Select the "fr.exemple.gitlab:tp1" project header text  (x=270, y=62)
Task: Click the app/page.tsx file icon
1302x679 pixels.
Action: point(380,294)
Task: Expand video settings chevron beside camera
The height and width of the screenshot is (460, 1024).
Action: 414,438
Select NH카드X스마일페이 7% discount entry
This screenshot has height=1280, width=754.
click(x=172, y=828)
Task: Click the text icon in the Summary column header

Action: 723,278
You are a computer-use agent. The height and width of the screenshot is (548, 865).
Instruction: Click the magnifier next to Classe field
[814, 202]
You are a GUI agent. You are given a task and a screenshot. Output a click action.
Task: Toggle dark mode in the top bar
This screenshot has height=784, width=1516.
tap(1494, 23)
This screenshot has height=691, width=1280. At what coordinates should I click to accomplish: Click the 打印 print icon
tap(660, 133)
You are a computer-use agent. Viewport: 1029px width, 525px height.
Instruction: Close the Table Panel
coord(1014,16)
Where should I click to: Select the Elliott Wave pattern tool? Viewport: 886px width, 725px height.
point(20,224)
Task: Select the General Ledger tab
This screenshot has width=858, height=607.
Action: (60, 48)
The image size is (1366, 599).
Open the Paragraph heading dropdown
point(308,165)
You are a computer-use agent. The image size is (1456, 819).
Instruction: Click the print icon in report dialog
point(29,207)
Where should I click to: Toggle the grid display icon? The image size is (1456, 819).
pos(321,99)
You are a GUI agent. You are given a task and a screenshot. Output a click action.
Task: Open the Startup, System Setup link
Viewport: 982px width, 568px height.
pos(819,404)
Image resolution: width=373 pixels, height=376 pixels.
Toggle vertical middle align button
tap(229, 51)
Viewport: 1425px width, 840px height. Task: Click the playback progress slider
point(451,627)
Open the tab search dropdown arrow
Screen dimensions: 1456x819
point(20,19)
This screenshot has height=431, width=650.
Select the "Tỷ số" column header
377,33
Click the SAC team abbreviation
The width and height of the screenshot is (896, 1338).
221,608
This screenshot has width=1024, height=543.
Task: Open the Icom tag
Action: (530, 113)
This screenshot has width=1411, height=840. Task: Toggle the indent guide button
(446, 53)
+++
[Exercise task] Convert the records from the line that contains "Task: Expand video" through the line that contains "Action: 723,278" into a numbered list, with blank lines omitted. Include both of those lines.

[Output of the exercise]
1. Task: Expand video settings chevron beside camera
2. The height and width of the screenshot is (460, 1024).
3. Action: 414,438
4. Select NH카드X스마일페이 7% discount entry
5. This screenshot has height=1280, width=754.
6. click(x=172, y=828)
7. Task: Click the text icon in the Summary column header
8. Action: 723,278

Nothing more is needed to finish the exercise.